When Big Bucks Come for Sports

Use of major athletics donation to U. of Oregon from the co-founder of Nike has some questioning the university's priorities.
October 17, 2007

Phil Knight, co-founder of Nike and an über-donor to his alma mater, the University of Oregon, is hailed in some quarters of Eugene as the best thing ever to happen to the university's athletics program. But others at Oregon who have watched with antipathy as the program has tied its fortunes to Knight say the purpose of his latest donation is another example of the university's misplaced priorities.

Knight's $100 million gift, announced in August with great fanfare as the largest single philanthropic donation in Oregon's history, sets up an endowment that the university says will help sustain the entire athletics department.

Many assumed the money would go directly toward a new basketball arena in the works that's estimated to cost roughly $200 million. According to Oregon, the gift will give the university the financial flexibility needed to "jump-start" its effort to replace 81-year-old McArthur Court.

Under a preliminary plan, the university would finance the arena by taking out the $200 million in 30- or 40-year state revenue bonds and would repay the money with arena revenue and donations. Rather than leaning heavily on private financing, Oregon's taxpayers could assume the financial risk. The plan would need approval from Oregon's State Board of Higher Education and from the Legislature.

Universities commonly use some combination of state bonds and private donations to fund major athletics facilities projects, but taking bonds out for the entire cost is unusual. An Oregon Faculty Senate subcommittee is looking into the feasibility of the bond proposal and how much the university can expect to earn from ticket sales in a new arena.

Gordon Sayre, a professor of English and chair of the senate who is on that subcommittee, said the group needs more information before it releases a report this fall.
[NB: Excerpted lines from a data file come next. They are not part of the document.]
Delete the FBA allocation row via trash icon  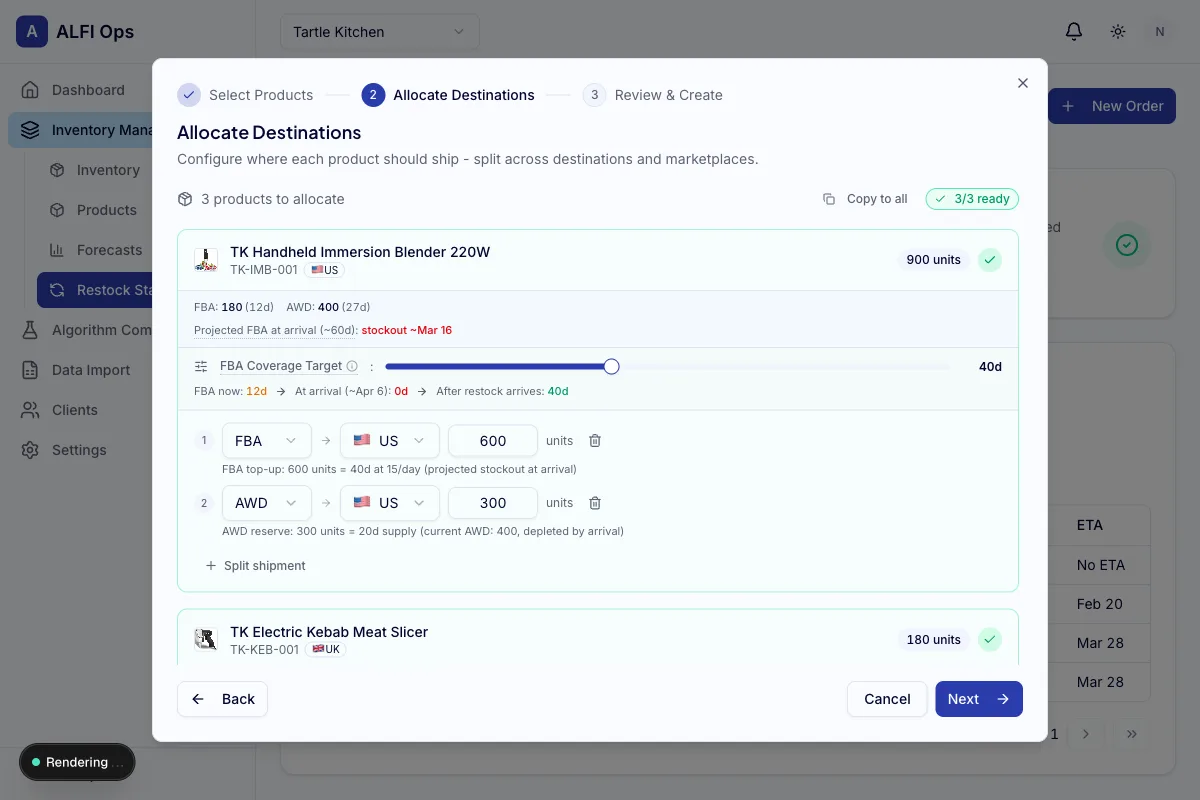(595, 440)
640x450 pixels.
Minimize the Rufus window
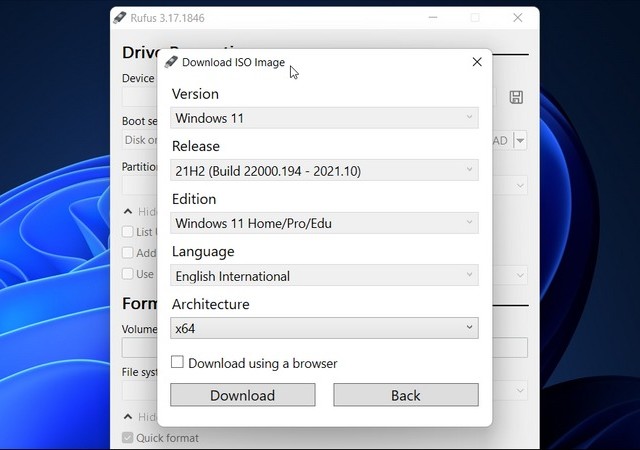click(433, 17)
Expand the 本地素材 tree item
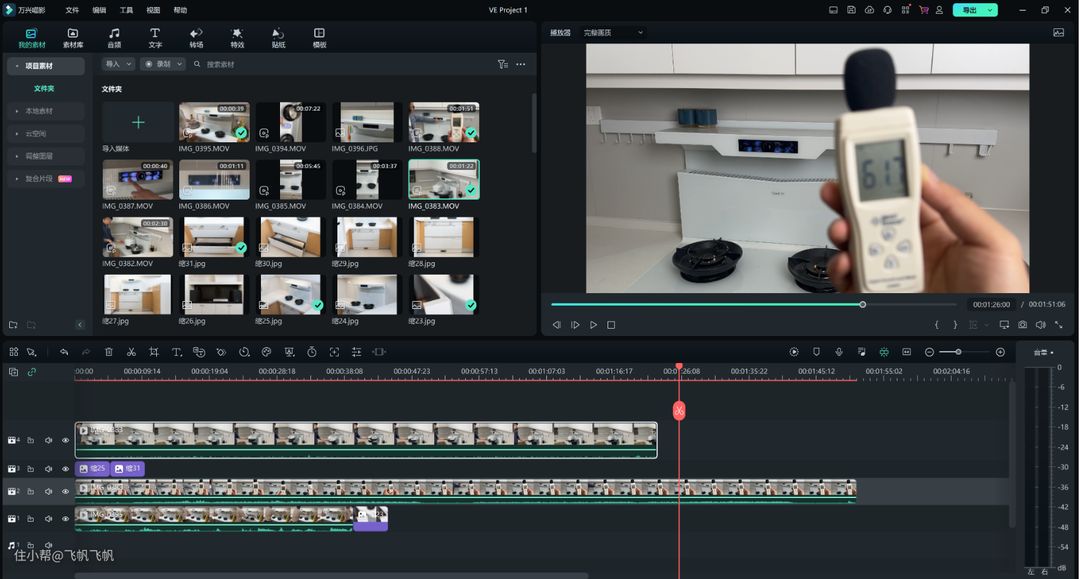1080x579 pixels. pyautogui.click(x=40, y=111)
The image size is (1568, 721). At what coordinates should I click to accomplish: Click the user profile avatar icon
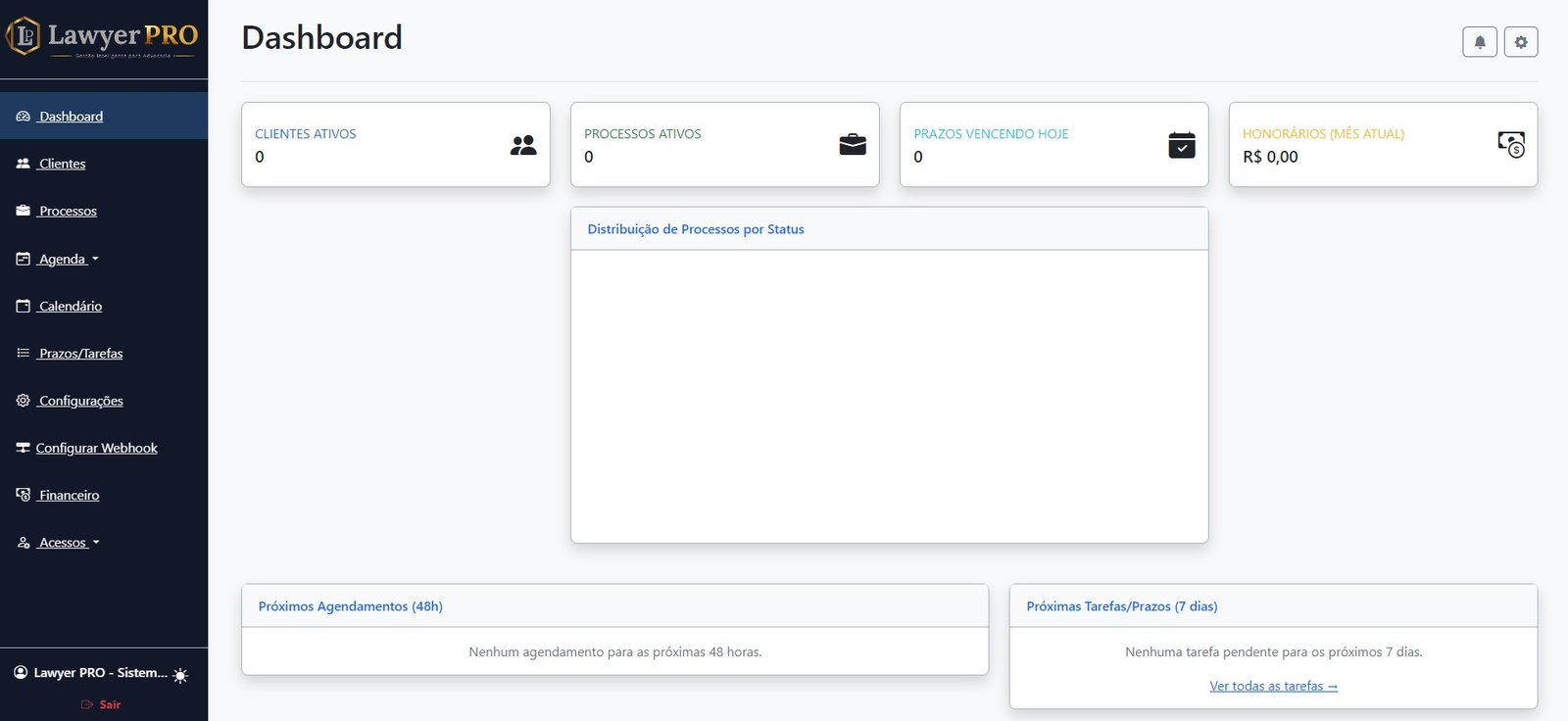pyautogui.click(x=21, y=673)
He's confident there are enough people who would purchase bonds, but is concerned about the possibility of taxpayers being burdened down the road.

“We want to make sure we aren’t taking on a debt load that’s too risky,” Sayre said. “If these are bonds we have to pay back over a 30- or 40-year time frame, we have to be conscious about the ups and downs of the economy and the ups and downs of the teams who play in the arena.”

Phil Weiler, an Oregon spokesman, said the university is confident that the new facility would at least generate enough revenue to pay off the debt and could even lead to a surplus that goes back into athletics.

"Because of the Knight gift, the athletics department has the reserves available so that it doesn't have to come back with new funding ideas [if revenues fall short of expectations]," he said. "The money creates a financial backstop."

If arena revenues fall short, Oregon could dip into an annual donations fund to help make for the shortfall and use money from the Knight gift to help cover the department’s operating expenses.

Nathan Tublitz, a professor of biology at Oregon and co-director of the Coalition on Intercollegiate Athletics, a national group of faculty senates seeking changes in the conduct of big-time college sports, said he is skeptical about projections for the arena’s revenue. If those estimates fall short of the amount needed to pay off the debt, he said the university would have to open up the building for scores of other entertainment events.

Critics see the arena issue as raising larger questions about who wields power at Oregon and how the university chooses to raise and spend money. Some have complained about the influence Knight has over Oregon, and in particular moves made in the athletics department. The university earlier this year hired as athletics director Pat Kilkenny, an insurance executive, Oregon alumnus and prominent booster with close ties to Knight.

Others have questioned the proposed practice of borrowing money when a hefty sum is already in the bank. If the proposal materializes, Oregon would use state bonds that are issued for buildings that generate revenue. The university already has a $178 million debt load in those type of bonds, with payments amounting to 3.3 percent of the annual operating budget. State guidelines say Oregon should never have a debt level greater than 7 percent of the annual budget, and an estimate shows that with the arena bonds, the university would near its ceiling for borrowing limitations for the forseeable future.

That could endanger a dormitory overhaul plan and other future projects for revenue-generating buildings.

“The worries are that the university doesn’t have an explicit plan to prevent the academic side from having to pay back part of the bond debt,” Tublitz said. “The university may also be shut out of borrowing monies in the future for academic-related purposes.”

Tensions are rising at Oregon about the relationship between athletics and academics. While the university’s sports program has seen a windfall, state spending for higher education has lagged.

Tublitz said Oregon’s academic standing has been hurt by financial decisions made by the university. “Priorities have shifted from academics to athletics,” he said. “The real question here is do we want to let donors dictate the direction of the university?”

Knight has given to other parts of the university, including gifts that created endowed chair positions, and paid for building projects in the main library and at the School of Law (He also gave more than $100 million last year to Stanford University’s Graduate School of Business.)

Two months after Knight’s gift became official, Oregon on Tuesday announced what is said to be the single largest academic donation in the university’s history -- a $74.5 million gift from the founder of Business Wire that will go toward science teaching and research.